### Document excerpt
--- START ---

Research & Papers

Decision-aware User Simulation Agent for Evaluating Conversational Recommender Systems

New framework models choice overload with users who actually change their minds

Deep Dive

Conversational recommender systems (CRS) are increasingly evaluated using user simulators, but existing frameworks often produce unrealistically high acceptance probabilities because they fail to model the hesitation and decision deferral typical in real consumers. A team of researchers from National Taiwan University (Yuan-Chi Li, Li-Chi Chen, Sung-Yi Wu, Yu-Che Tsai, Shou-De Lin) introduces Hesitator, a theory-grounded user simulation framework that explicitly models human decision-making under choice overload.

Hesitator features a modular Decision Module that separates utility-based item selection from overload-aware commitment decisions. When an agent presents too many options, the simulated user may hesitate or defer, mimicking real-world behavior. Experiments across multiple simulation frameworks, domains, sales modes, and LLM backbones show that integrating the module consistently mitigates unrealistic behaviors as overload increases. The simulations also reproduce known behavioral patterns from psychological economics, validating the model's fidelity.

Key Points
  • Hesitator uses a Decision Module to split item selection from commitment, enabling realistic hesitation under choice overload
  • Outperforms existing LLM-based simulators across multiple domains, sales modes, and backbone models
  • Reproduces established psychological economics patterns, confirming theoretical grounding

Why It Matters

More realistic AI evaluations mean better conversational recommender systems that understand when to simplify choices.

--- END ---

[Dataset entries]
--- START ---

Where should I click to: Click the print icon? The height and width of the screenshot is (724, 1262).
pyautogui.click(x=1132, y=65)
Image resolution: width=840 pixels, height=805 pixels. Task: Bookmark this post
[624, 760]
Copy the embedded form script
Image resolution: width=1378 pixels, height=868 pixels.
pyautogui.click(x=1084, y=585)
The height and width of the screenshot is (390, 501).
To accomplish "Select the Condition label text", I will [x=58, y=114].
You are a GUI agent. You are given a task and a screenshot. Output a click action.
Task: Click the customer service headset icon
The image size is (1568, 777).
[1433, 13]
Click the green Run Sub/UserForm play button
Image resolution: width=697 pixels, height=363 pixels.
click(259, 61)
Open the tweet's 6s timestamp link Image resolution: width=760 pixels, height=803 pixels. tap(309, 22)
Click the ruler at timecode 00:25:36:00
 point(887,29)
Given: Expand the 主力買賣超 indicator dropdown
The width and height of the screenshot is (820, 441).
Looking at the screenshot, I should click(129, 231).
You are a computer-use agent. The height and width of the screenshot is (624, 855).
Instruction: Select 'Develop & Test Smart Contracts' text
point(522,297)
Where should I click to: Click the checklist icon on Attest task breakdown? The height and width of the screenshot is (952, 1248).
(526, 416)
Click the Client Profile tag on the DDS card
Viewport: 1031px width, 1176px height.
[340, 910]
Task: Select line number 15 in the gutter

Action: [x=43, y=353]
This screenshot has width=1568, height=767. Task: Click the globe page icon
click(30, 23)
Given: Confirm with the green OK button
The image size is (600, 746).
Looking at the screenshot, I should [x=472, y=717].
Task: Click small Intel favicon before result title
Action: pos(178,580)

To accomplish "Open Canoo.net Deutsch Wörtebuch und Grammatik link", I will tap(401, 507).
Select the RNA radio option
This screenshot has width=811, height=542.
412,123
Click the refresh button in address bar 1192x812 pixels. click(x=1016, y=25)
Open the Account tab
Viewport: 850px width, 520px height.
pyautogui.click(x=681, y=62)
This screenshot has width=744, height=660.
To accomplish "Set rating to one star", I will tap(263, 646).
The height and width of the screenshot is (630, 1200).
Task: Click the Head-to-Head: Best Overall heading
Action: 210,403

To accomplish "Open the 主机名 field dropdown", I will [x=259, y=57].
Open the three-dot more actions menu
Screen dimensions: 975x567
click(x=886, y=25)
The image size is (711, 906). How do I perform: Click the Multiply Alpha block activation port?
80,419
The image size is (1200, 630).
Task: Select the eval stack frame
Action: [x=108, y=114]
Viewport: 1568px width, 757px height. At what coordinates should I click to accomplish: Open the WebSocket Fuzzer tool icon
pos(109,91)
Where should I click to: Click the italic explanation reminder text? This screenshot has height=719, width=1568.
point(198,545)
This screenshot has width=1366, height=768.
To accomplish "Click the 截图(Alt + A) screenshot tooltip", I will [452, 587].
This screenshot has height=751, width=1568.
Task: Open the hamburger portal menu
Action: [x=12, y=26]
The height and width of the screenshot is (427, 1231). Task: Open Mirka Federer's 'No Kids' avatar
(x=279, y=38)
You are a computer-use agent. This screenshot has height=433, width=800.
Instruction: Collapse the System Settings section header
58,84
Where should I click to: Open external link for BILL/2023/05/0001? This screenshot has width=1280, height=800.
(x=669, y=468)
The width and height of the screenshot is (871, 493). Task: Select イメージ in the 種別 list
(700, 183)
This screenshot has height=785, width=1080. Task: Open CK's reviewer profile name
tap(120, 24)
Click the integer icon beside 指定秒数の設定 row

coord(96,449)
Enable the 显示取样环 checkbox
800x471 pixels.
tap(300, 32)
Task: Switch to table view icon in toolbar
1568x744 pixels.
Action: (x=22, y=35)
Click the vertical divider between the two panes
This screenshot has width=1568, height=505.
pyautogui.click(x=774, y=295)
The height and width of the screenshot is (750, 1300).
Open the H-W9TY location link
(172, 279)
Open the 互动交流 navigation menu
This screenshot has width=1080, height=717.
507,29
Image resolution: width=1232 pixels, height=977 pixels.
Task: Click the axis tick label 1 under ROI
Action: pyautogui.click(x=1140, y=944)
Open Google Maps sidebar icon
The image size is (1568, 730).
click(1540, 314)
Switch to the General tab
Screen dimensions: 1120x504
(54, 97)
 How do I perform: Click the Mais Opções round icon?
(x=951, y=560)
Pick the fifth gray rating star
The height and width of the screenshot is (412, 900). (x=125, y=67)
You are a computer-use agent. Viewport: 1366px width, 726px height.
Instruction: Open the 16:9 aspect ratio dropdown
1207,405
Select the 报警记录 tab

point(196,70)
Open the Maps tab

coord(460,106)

--- END ---

### Action item
Answer these questions from the article on Hesitator:
1. At which university are the researchers based?
2. What two things does the Decision Module separate?
3. From which field do the simulations reproduce known behavioral patterns?
The data come from a different source than the article on Hesitator.

### Completed task
1. National Taiwan University.
2. Utility-based item selection and overload-aware commitment decisions.
3. Psychological economics.